MWS spoke with Terri Purcell, Wardrobe Supervisor for Mean Girls and industry veteran. She told us what the life of a Wardrobe Supervisor is like and what makes for a good (or tough!) experience.
Terri Purcell: Early Experiences
MWS: Terri, you’ve been in the business since 1987. I guess we can safely say you’re a real pro! Can you tell us a little bit about what drew you to it and how you got your start?
Terri: I studied costume design in college, University of Texas at Austin. When I moved to NY, I did some tiny, free, budget out of my own pocket kind of shows. I got a job as wardrobe supervisor, at Manhattan Theatre Club, for a survival job, and found that I enjoyed working wardrobe jobs so much!
I did Off-Broadway for a few years, then became a swing on Jerome Robbins Broadway. Both of those jobs did more to prepare me for my current living than anything else. In one, I was usually supervising myself, and had no help. In the other, there was a cast of 65, and I don’t even know how many dressers. It was in the day before dressers prepared their own notes, so as a swing, you followed, and took notes at the same time. It was a mammoth job, and now that I know more, I still don’t know HOW they/we did that show!
MWS: Can you give us an example of an early lesson you learned? Were you always interested in the need to be resourceful on the job!
Terri: Well, there are some lessons I like to learn again and again. One thing is, when you don’t have a shoe person, you must must must remember to go back and pick up the shoes!
Also, at the end of the day, the thing that I really need, more than anything else, is that I have a crew who hold each other up, that we have each other’s backs. That’s been as true in 1986 as it is now.
Terri Purcell: Range of Experience
MWS: You’ve done a broad range of touring and Broadway… how do those two experiences differ?
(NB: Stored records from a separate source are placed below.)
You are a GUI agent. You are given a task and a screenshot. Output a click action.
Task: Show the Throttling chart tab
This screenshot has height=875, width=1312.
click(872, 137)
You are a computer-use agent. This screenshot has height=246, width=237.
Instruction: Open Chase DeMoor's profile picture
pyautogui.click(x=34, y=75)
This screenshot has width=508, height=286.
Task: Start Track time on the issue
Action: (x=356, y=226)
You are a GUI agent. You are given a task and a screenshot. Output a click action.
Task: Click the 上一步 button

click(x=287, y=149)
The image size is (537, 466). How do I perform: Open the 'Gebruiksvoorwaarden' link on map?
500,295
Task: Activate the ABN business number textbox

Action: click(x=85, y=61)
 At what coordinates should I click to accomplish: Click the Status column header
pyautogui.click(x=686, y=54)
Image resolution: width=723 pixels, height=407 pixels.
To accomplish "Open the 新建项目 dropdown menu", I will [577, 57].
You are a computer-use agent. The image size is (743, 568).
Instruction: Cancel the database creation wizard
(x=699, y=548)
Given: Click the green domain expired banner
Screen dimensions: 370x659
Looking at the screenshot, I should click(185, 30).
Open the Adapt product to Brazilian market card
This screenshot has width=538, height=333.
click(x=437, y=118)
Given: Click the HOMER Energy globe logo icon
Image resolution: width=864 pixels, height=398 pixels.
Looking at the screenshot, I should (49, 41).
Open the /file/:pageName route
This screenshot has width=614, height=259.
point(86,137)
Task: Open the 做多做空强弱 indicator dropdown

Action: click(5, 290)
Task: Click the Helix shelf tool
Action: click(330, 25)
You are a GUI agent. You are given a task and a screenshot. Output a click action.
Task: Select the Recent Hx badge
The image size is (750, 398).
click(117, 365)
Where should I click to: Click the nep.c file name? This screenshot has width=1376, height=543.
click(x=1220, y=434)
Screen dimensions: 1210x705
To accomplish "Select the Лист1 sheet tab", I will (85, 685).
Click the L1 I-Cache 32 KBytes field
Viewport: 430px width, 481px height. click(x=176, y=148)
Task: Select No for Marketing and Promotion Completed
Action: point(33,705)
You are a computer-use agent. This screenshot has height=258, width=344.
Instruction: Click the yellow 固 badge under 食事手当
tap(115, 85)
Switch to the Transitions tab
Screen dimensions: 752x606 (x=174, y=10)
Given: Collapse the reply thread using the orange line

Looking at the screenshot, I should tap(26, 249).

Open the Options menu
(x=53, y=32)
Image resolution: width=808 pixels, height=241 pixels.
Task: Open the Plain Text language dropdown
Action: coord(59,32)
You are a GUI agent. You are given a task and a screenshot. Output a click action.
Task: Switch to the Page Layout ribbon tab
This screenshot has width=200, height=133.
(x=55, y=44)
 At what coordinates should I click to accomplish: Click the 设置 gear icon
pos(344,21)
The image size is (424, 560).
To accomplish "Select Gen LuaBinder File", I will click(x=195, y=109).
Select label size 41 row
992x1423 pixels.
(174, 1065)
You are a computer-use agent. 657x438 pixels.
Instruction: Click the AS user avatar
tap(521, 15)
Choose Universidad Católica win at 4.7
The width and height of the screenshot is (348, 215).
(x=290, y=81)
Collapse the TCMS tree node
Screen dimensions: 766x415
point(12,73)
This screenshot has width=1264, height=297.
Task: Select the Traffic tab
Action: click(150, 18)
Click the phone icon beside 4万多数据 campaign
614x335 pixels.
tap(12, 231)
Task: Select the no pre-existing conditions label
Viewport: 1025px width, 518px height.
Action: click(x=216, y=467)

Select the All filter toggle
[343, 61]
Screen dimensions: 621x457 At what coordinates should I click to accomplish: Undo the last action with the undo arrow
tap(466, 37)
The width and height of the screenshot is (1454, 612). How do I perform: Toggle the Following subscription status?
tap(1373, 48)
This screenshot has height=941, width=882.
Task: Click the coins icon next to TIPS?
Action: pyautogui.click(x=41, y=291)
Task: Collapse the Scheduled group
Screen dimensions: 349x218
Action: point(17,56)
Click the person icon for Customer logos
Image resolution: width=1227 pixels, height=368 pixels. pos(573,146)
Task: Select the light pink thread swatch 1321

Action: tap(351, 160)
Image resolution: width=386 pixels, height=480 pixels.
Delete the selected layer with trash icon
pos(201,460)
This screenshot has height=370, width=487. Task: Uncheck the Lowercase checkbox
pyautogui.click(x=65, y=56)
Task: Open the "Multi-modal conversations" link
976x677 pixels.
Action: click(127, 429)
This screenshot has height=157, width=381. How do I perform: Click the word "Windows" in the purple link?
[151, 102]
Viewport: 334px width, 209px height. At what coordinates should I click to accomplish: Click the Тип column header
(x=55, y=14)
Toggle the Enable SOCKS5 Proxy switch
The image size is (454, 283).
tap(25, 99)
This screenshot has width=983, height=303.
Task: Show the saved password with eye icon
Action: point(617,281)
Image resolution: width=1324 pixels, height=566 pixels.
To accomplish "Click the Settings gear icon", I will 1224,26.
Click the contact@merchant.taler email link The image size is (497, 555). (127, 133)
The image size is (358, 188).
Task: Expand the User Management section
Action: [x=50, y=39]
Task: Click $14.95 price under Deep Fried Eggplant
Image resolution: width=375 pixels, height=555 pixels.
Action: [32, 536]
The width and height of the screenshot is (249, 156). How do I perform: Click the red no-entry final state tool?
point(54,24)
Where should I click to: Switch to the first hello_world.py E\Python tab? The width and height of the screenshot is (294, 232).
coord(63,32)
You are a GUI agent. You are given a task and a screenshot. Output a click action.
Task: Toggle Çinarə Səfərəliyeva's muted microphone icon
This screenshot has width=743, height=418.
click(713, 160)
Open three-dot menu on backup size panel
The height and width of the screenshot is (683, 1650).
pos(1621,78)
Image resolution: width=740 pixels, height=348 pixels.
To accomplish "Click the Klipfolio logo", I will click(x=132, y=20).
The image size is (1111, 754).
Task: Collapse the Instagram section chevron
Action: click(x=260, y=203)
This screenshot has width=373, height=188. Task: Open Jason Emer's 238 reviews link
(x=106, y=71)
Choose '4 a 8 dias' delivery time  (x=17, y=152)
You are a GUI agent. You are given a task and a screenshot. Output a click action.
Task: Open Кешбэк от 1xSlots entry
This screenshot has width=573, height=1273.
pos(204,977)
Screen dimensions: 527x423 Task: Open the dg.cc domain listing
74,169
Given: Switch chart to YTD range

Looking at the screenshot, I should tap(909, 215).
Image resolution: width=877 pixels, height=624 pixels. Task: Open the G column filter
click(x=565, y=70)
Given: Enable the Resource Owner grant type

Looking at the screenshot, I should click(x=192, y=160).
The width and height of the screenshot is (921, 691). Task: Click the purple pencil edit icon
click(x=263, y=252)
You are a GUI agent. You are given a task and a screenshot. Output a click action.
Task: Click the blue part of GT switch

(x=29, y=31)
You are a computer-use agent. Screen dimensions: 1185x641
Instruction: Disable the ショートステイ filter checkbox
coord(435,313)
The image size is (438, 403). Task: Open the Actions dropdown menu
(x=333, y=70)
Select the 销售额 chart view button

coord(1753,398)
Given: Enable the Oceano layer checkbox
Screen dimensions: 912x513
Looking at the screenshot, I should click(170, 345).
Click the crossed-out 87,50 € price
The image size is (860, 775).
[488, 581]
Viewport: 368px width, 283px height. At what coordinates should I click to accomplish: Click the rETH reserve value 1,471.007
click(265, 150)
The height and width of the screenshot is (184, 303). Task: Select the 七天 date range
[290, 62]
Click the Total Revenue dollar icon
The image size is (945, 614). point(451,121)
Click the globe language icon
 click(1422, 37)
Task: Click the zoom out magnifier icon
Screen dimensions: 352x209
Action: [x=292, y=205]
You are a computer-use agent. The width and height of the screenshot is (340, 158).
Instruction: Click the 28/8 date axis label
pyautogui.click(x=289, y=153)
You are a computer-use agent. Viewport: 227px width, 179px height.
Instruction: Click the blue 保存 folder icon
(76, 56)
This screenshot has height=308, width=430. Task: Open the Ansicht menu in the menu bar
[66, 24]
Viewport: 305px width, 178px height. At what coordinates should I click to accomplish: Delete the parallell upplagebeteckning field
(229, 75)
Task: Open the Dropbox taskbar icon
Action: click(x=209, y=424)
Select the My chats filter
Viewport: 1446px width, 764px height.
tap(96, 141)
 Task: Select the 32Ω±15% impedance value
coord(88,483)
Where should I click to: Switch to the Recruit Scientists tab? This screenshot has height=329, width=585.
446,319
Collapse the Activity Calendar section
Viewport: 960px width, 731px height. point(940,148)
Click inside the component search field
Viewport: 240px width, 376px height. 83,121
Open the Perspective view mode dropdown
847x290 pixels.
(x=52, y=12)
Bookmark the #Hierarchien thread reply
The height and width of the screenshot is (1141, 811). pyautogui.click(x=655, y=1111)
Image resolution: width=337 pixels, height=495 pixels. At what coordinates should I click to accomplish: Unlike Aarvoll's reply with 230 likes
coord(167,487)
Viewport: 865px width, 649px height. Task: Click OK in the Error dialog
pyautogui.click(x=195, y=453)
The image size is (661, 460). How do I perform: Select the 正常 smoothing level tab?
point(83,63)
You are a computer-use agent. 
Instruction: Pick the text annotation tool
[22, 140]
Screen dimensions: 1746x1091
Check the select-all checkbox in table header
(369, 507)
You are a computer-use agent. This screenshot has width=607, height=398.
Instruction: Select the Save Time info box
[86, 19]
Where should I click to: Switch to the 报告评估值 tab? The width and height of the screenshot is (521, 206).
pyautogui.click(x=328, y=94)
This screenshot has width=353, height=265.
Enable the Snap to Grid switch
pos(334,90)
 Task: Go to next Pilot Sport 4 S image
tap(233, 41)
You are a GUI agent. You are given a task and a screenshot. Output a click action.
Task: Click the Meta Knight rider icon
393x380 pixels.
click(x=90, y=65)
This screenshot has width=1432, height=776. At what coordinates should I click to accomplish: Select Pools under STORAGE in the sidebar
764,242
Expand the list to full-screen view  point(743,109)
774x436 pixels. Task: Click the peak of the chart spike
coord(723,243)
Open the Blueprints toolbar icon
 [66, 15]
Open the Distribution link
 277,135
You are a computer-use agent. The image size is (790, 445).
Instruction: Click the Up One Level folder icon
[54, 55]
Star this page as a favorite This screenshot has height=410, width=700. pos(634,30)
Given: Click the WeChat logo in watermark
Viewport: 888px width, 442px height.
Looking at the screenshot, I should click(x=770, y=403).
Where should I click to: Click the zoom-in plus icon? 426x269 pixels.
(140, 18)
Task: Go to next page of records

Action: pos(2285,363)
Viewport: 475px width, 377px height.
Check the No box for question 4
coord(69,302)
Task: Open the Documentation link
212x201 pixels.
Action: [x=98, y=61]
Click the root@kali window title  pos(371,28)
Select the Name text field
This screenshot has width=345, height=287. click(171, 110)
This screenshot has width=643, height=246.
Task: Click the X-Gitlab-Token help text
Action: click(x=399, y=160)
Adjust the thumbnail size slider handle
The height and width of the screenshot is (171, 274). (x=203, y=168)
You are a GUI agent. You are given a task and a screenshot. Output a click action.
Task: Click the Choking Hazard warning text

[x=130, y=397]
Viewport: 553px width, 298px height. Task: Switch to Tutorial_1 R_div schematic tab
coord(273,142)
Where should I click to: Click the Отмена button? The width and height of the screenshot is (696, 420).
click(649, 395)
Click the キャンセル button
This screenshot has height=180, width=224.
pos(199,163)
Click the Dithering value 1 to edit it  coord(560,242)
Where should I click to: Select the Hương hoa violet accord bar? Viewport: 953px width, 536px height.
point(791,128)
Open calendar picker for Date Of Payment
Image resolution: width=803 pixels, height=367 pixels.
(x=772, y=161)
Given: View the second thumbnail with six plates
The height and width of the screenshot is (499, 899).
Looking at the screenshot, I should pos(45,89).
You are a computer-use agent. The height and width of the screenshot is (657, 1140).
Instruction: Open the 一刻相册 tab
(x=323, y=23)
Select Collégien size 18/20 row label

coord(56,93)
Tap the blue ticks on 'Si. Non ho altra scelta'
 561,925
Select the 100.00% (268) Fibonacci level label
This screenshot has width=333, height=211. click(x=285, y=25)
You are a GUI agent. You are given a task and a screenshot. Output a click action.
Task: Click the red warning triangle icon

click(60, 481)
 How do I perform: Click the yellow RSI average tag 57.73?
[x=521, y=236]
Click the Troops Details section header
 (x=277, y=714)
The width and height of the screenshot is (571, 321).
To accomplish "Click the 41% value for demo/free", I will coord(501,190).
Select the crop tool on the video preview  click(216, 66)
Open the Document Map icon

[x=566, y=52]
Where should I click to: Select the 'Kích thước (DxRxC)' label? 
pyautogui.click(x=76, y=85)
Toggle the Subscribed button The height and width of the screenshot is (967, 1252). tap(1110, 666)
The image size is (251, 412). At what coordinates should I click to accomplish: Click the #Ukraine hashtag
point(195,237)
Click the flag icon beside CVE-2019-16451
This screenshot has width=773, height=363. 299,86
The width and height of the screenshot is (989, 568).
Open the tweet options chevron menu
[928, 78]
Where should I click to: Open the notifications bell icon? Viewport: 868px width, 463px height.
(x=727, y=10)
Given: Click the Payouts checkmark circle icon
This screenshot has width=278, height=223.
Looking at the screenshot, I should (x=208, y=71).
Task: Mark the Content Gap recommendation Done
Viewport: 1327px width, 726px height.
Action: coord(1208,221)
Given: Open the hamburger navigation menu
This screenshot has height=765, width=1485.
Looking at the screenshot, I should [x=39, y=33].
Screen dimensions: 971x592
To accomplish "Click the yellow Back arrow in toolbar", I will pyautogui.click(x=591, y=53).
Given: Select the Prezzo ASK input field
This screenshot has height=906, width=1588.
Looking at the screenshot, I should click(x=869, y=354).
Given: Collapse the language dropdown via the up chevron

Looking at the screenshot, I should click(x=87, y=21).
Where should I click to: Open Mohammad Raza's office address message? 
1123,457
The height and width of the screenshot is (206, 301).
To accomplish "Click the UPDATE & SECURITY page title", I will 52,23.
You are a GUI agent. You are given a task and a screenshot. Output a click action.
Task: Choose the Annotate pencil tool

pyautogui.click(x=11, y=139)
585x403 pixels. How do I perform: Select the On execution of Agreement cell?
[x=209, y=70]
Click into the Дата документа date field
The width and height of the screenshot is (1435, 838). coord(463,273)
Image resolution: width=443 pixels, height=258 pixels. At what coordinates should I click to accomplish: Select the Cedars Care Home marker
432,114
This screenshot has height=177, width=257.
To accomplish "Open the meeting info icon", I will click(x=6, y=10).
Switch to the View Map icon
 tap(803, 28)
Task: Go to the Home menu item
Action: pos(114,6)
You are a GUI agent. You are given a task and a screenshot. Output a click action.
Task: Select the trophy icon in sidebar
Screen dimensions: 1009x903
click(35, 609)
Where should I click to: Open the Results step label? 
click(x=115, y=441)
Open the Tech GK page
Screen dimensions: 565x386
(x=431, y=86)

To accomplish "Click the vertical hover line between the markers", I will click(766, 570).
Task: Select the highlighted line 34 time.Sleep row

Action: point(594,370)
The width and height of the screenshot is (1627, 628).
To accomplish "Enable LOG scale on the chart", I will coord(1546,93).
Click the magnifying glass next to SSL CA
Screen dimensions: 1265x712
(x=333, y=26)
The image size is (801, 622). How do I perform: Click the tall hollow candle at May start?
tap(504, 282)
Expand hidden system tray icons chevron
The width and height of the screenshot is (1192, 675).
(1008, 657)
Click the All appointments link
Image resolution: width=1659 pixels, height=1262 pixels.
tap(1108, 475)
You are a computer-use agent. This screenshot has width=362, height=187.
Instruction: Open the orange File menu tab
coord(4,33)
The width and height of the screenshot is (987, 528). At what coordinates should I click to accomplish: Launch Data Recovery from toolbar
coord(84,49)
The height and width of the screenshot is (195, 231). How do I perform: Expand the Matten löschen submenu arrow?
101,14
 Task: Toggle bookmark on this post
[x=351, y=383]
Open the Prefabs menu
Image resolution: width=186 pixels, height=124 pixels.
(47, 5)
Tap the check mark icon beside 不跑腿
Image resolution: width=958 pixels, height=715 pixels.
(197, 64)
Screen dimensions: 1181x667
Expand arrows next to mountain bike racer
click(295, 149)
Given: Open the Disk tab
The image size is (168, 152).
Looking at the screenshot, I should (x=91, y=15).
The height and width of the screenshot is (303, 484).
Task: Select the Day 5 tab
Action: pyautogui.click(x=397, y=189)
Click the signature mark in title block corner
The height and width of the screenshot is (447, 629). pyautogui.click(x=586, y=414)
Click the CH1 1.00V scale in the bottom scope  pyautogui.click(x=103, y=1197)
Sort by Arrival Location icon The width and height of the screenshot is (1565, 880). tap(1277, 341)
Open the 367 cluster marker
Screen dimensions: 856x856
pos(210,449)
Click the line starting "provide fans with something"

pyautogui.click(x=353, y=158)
Terri: Well, I have never actually done a real tour, only out of town try outs, and a little pre-Broadway tour. The answer is easy, though…the crew! Here, I can hire my own crew, so I know what makes a cohesive crew. I always have a few new people to add in, but that is the best freedom, hiring people whose strengths you rely on.
MWS: Have there been shows that had truly unique challenges?
Terri: Where to begin… every show has its challenges. Usual challenges are space, budgetary number of hours, personalities…. But every show has its own problems too, unique to that show. I’ve done a lot of shows with kids, which I have totally loved. But after a weeks vacation, wearing flip flops, often the kids come back completely not being able to put their show shoes on. Then sometimes you need to have a pair of sneakers that a boy can put on over his ballet slippers, but are secure enough when he doesn’t wear the slippers. Shoe rigging is always a challenge. Scheduling around the details of everyone’s life is a challenge. Its all challenging, but solvable!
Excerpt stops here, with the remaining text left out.